═══ DADOS FORNECIDOS
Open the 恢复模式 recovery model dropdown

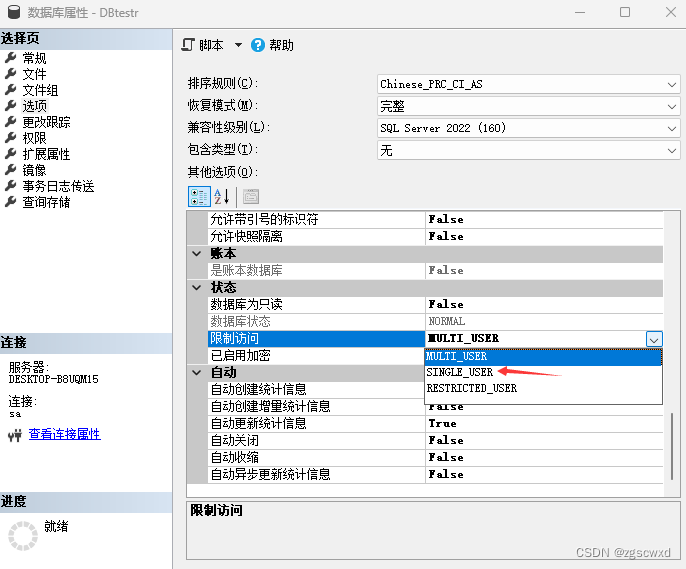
══════
═══ DADOS FORNECIDOS
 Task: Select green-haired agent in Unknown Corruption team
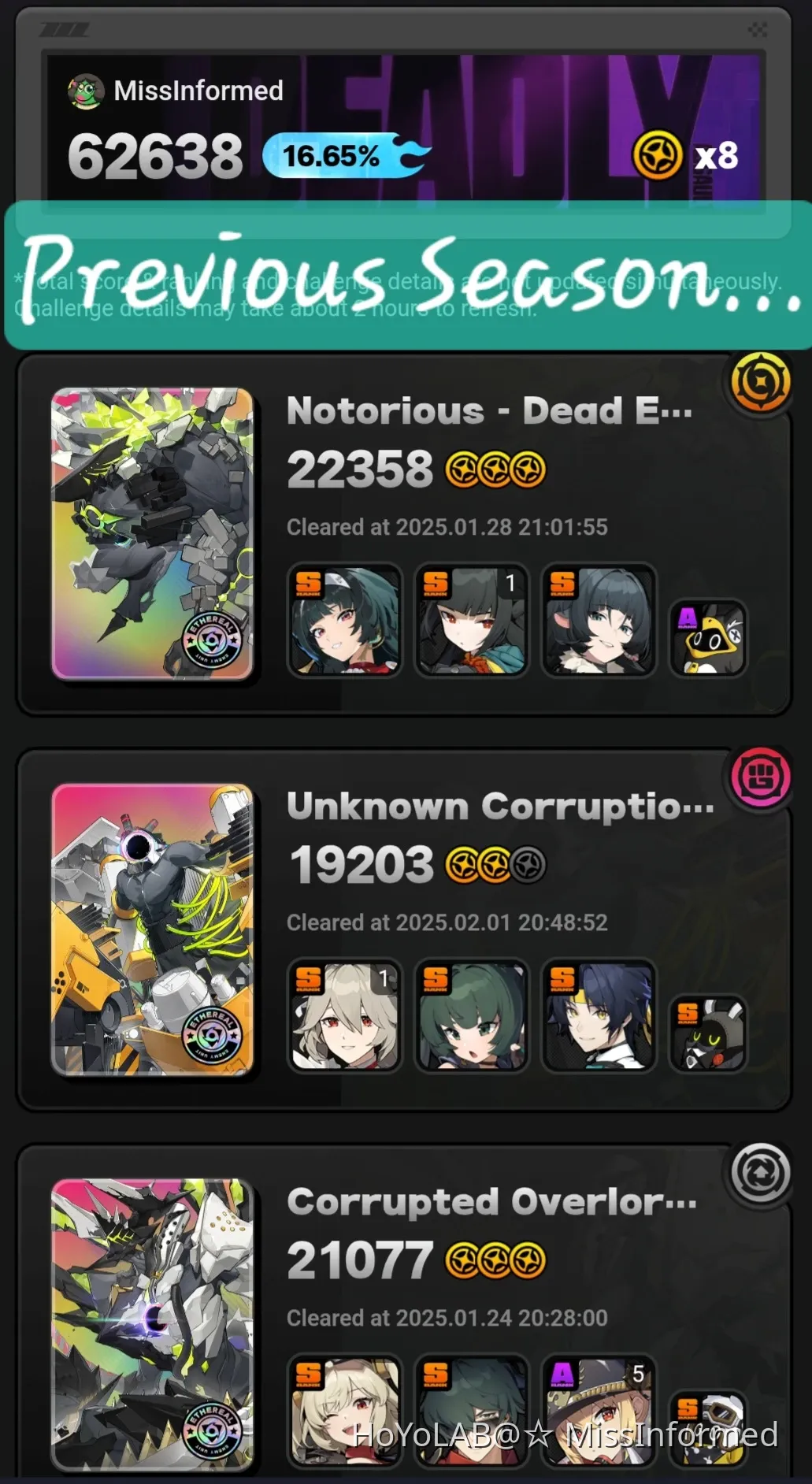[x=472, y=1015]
══════
═══ DADOS FORNECIDOS
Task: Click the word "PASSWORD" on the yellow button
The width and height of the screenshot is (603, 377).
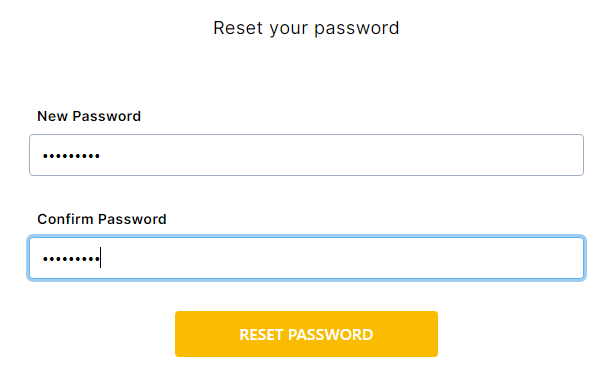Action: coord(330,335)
══════
▶ **TRABALHO SOLICITADO**: Extraia dos registros acima, sem qualquer alteração, todas as linhas desde a que contém "Task: Select green-haired" até a que contém "[x=472, y=1015]", ambas incluídas. Deixe as imagens fora da resposta.

▶ **EXERCÍCIO RESOLVIDO**:
 Task: Select green-haired agent in Unknown Corruption team
[x=472, y=1015]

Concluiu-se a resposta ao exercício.